- _SOURCE PASSAGE_:
Garrison information
- Occupants: Belgian, British, French, Yugoslav, Soviet, Polish, American, Italian, Czechoslovak prisoners of war

= Stalag III-D =

Stalag III-D was a World War II German Army prisoner-of-war camp located in Berlin.

==Camp history==
The camp was established on 14 August 1940 on the corner of Landweg and Osdorfer Straße in Berlin-Lichterfelde. The commandant and camp administration offices (Kommandantur) were later located at Belle-Alliance-Straße 106-107, in Kreuzberg. With prisoners from Belgium, Cyprus, Other countries under the Common Wealth, United Kingdom, France, Yugoslavia, Soviet Union, Poland, United States, Italy and Czechoslovakia, the camp's maximum capacity was 58,000 men. Prisoners were mostly allocated to sub-camps (Zweiglager) and work details (Arbeitskommando) in and around the city. Their medical needs were provided by Reserve Lazarett ("Reserve Hospital") 119 at Neukölln and RL 128 at Berlin-Biesdorf.

==Sub-camps==
Prisoners of Stalag III-D were also housed in a number of sub-camps (Zweiglager), designated Stalag III-D/Z:
- Falkensee
- Groß Schulzendorf, Zossen
- Wutzetz, Friesack (closed late 1943)

- _EXERCISE GOAL_: Decide whether each statement below agrees with the Stalag III-D passage, answering yes or no and quoting the deciding words from the passage. 1. The camp was established in 1940. 2. The camp could hold at most 85,000 men. 3. The sub-camp at Wutzetz closed in late 1943.

- _DATASET RECORDS_:
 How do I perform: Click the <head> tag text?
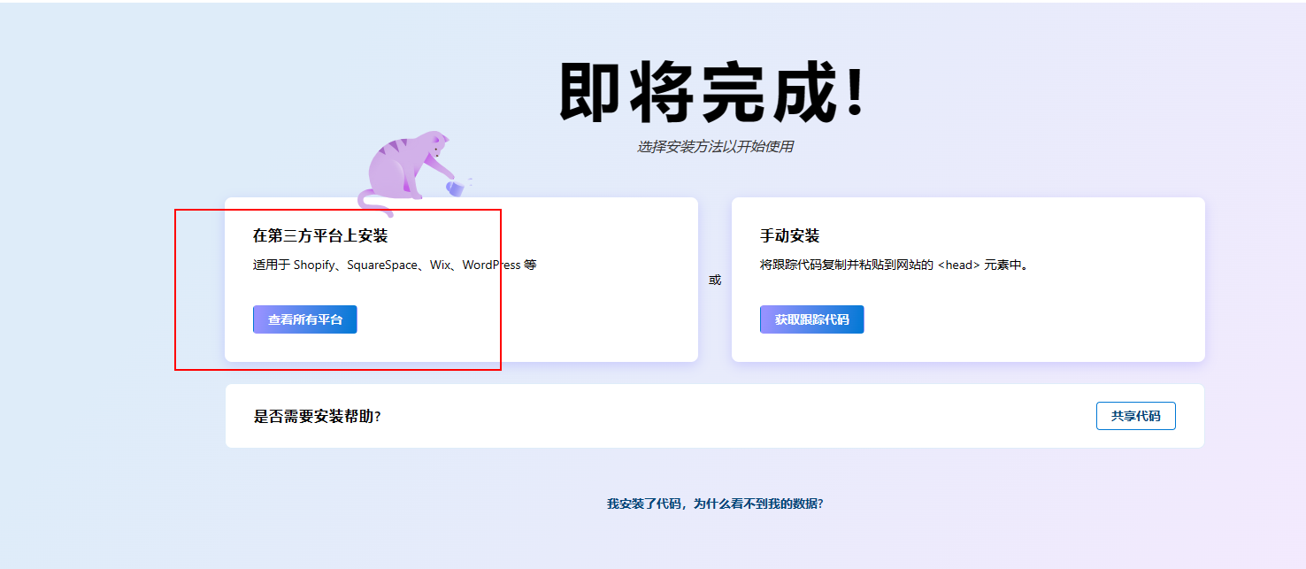click(x=959, y=265)
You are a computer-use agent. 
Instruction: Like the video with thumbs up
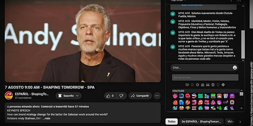click(110, 96)
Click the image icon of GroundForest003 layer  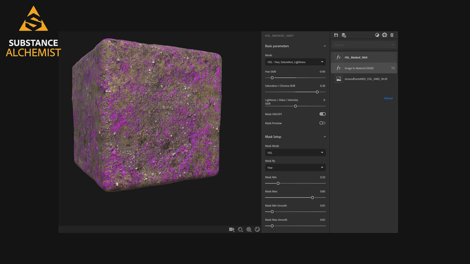pyautogui.click(x=339, y=79)
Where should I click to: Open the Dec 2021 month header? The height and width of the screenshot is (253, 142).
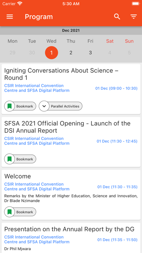71,31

- _SOLUTION FOR THIS EXERCISE_:
1. Yes: "The camp was established on 14 August 1940"
2. No: "the camp's maximum capacity was 58,000 men"
3. Yes: "Wutzetz, Friesack (closed late 1943)"